• [Directions for this task]:
Filter the material below down to the lines containing the word "computer".

--------------------------------------------------

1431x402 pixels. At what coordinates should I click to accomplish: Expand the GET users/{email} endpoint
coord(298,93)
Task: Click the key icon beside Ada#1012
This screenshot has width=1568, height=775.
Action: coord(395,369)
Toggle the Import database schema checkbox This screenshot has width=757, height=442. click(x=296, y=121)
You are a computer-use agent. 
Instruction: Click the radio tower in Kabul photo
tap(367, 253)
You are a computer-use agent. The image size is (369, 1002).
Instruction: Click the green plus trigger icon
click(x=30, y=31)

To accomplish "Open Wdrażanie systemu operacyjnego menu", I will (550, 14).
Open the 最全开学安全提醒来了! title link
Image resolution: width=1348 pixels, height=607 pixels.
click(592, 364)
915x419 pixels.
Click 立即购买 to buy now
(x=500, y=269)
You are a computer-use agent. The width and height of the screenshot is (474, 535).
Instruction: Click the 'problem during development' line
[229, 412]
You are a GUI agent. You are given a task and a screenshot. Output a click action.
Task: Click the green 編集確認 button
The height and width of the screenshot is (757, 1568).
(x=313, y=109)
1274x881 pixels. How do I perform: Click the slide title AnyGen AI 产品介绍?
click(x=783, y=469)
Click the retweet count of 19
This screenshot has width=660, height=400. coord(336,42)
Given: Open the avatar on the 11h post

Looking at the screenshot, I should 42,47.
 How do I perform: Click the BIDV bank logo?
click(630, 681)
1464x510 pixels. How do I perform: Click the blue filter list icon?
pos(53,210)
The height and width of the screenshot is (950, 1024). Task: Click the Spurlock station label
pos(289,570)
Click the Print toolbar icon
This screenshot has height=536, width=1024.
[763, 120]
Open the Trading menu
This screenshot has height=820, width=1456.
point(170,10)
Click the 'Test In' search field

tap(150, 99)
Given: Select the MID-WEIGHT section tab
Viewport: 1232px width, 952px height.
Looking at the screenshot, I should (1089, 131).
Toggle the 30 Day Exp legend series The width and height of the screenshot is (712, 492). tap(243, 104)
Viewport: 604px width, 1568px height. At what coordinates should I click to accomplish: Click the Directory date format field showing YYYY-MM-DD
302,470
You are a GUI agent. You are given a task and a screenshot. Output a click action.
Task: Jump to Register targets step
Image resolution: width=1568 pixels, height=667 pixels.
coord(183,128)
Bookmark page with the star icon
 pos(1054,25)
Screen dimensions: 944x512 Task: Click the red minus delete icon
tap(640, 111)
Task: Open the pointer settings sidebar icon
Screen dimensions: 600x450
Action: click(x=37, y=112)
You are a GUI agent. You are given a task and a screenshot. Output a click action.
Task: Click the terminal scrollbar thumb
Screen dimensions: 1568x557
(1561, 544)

--------------------------------------------------

• [Result for this task]:
You are a computer-use agent. 
You are a computer-use agent. The image size is (369, 1002).
You are a computer-use agent. The width and height of the screenshot is (474, 535).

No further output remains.